Maxima is the founder and CEO of Livara as well as a mother of two. She started her cosmetic brand in 2015 and has since grown to be among the leading cosmetic brands in Uganda. These days, she dreams of expanding to other African countries and rubbing shoulders with global brands.
Her journey toward becoming a beauty entrepreneur started after university. She studied Electrical Engineering at Makerere University and joined the oil and gas industry. She first joined Total E&P in Uganda where she oversaw the relationship among the joint ventures on behalf of Total.
She subsequently joined Schlumberger, one of the world’s leading providers of technology and services to the energy industry, in their DR Congo operation. She joined as a field engineer in the artificial lift department from February 2013 to May 2015.
One day, while on a break, she decided to visit a salon to have her hair done but she was told they couldn’t work on her hair because many of the top-quality facilities in Congo were owned by French people and they were used to doing more Caucasian hair than African hair.
“I went to the second salon for the same thing. At the third salon, I was told that if I wanted to retouch my hair, I should go downtown, near the local market,” she told CEO East Africa. “I was disturbed and I went ahead and cut off my hair because I was fed up. After two to three months of my hair growing again, I realized it was difficult to comb. When I started buying oils to soften my hair, I realized that over 90% of the products in Congo were imported from India and other countries.”

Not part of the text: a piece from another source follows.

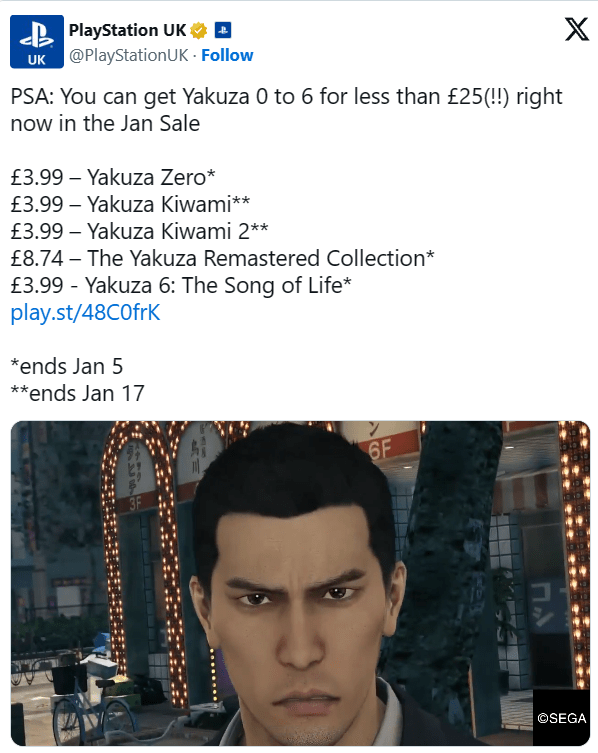
Task: Select the Yakuza Kiwami 2** price line
Action: pos(139,231)
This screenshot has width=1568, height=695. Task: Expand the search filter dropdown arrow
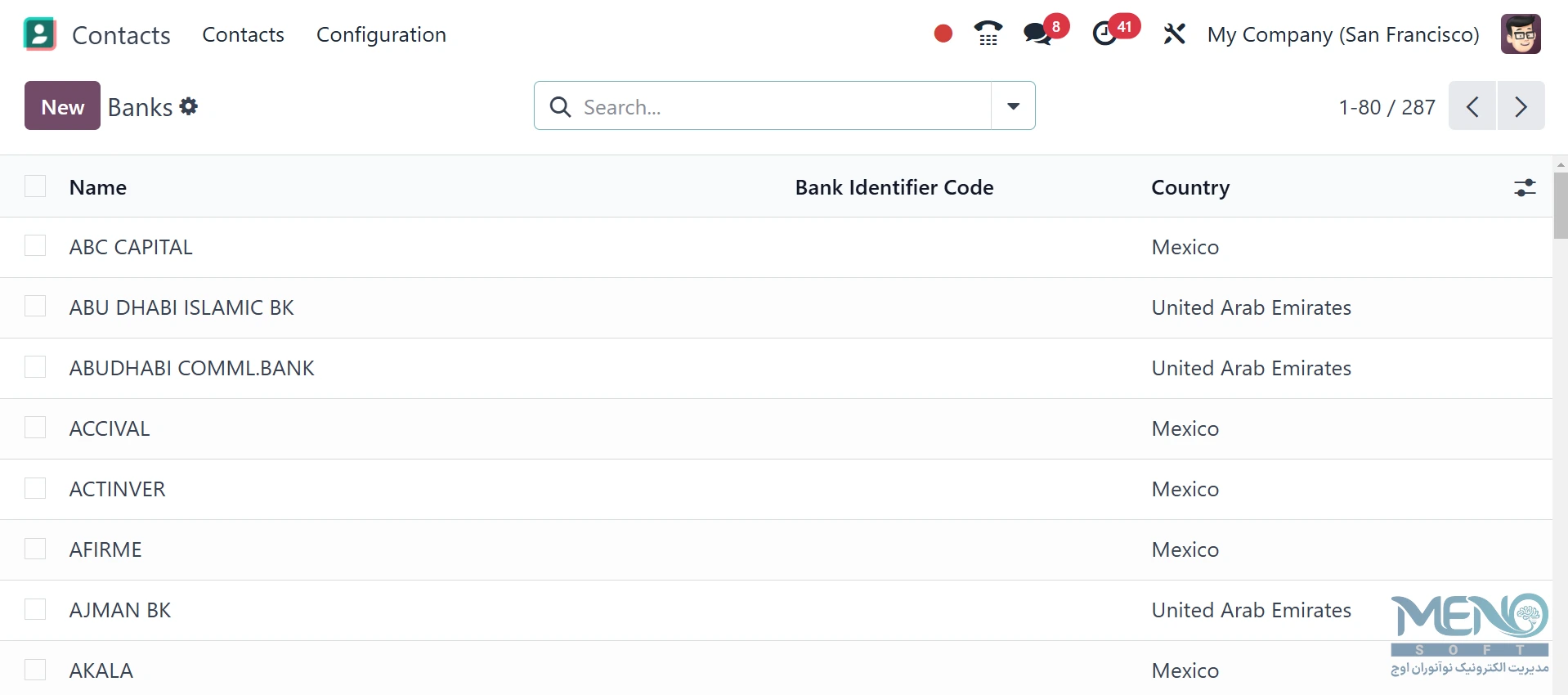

As she traveled a lot as part of her job, she scouted for cosmetic products during trips. She realized that most of the products that they were selling as natural hair products were not manufactured in Africa, yet they claimed to use raw materials from Africa.
“I saw an opportunity of making the same, if not better products, right here in Africa. So, I started doing research. It is then that I landed on the whole Shea Butter phenomenon. This is when I started planning to leave my job. I gave myself a target to raise USD75,000 because that’s what was required for an investment permit. This took me about two years to save and raise, from my USD10,000 a month salary,” the 36-year-old said to CEO East Africa.
In 2015, she quit her Schlumberger job to return home and start Livara. To market her brands, Maxima capitalized on social media to reach Ugandans, who are, for now, her primary target. She also used her social network to spread the word about her brand.
Livara makes products for women, men, children, and babies. Their product includes 2-in-1 Sapphire Deep Conditioner and Leave-In Treatment, Baby Opal Babies and Children Body Butter, Sapphire Shampoo Bar, Shea Face and Body Soap, Tanzanite Hair Oil 100ml, Tsavorite Anti-snap Hair Treatment, Chocolate Ruby Body Butter, among many others, she said.
Maxima notes that the journey has not been smooth sailing and just like other entrepreneurs, she has faced a lot of challenges. According to her, her challenge was how to recruit like-minded thinkers being the biggest shareholder in the company. She also has challenges with packaging and labeling as well as raising funds to expand her business.